Greenwald is in a pair of holiday shows: his ode to the winter solstice, "The Longest Night," at Open Eye Figure Theatre through Dec. 23, and James Sewell Ballet's "Nutcracker (Not So) Suite," in which he dons drag to play Mama Flo through Dec. 22.
The shows mostly are on different nights but he is performing 12 days in a row, and on Dec. 22 he'll do both. So unless his husband, Jungle Theater production stage manager John Novak, can manage it, that tree may not be trimmed anytime soon.
"These kinds of things happen every once in a while and you're always happy to make it work," says Greenwald, who was committed to "Nutcracker" when Open Eye suggested that he bring back "Longest Night" for the fourth time.
"Open Eye, being the wonderfully unconventional entity it is, said: 'Why don't we just do it on all the nights you're not doing 'Nutcracker?' "
That's why "Longest Night" is running on Mondays — a night when theaters are typically dark — and why the Dec. 22 matinee is at 2 p.m.

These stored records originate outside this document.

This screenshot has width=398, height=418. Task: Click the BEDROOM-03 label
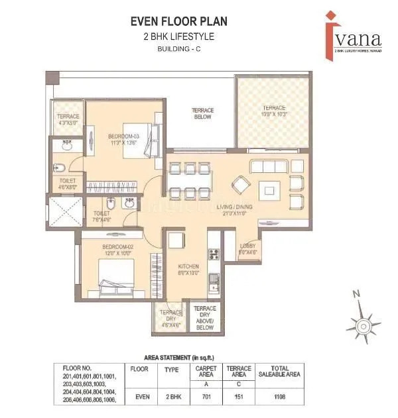[x=123, y=136]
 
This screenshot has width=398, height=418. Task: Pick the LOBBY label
[x=248, y=248]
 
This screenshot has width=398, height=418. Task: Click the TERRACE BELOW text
[x=201, y=113]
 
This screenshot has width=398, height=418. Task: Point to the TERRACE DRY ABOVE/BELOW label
[x=204, y=317]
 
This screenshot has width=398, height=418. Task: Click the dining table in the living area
[x=189, y=180]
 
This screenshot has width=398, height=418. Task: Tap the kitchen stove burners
[x=214, y=253]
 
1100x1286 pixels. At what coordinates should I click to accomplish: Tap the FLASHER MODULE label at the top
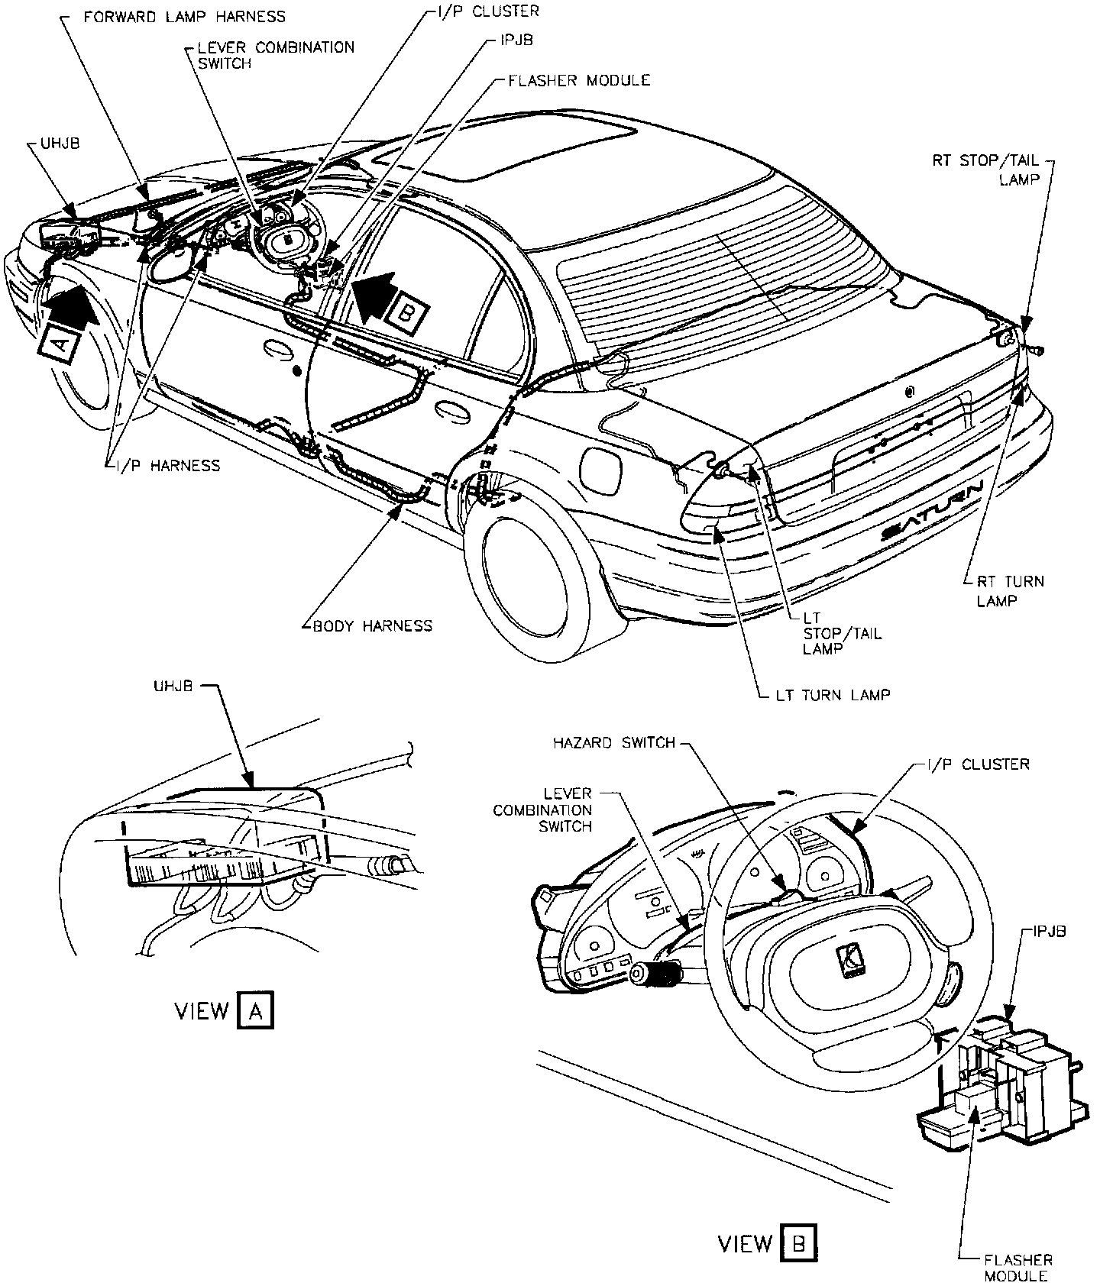[x=579, y=79]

"I take the train to the Cowles [where 'Nutcracker' appears] and it takes me a full hour to get into drag. I wouldn't be able to do that if 'Longest Night' came down at 5:30, but this gives me time to get there and eat and paint my nails. Because I also realized that I should really remove the nail polish for 'Longest Night' or I'd have to explain it," says Greenwald.
Sue Haas, executive artistic director of Open Eye, is bummed that "Longest Night," a show about the solstice, couldn't swing a show on the solstice itself (there's a "Nutcracker" on Dec. 21), but says the show is selling like crazy.